*TASK PROMPT*. Every record, down to the last line, must be given again exactly.
**** STORED DATA
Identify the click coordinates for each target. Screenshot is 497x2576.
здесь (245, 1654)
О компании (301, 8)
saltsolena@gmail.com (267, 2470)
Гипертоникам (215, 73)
********
*RESPONSE AREA*.
Identify the click coordinates for each target. Screenshot is 497x2576.
здесь (245, 1654)
О компании (301, 8)
saltsolena@gmail.com (267, 2470)
Гипертоникам (215, 73)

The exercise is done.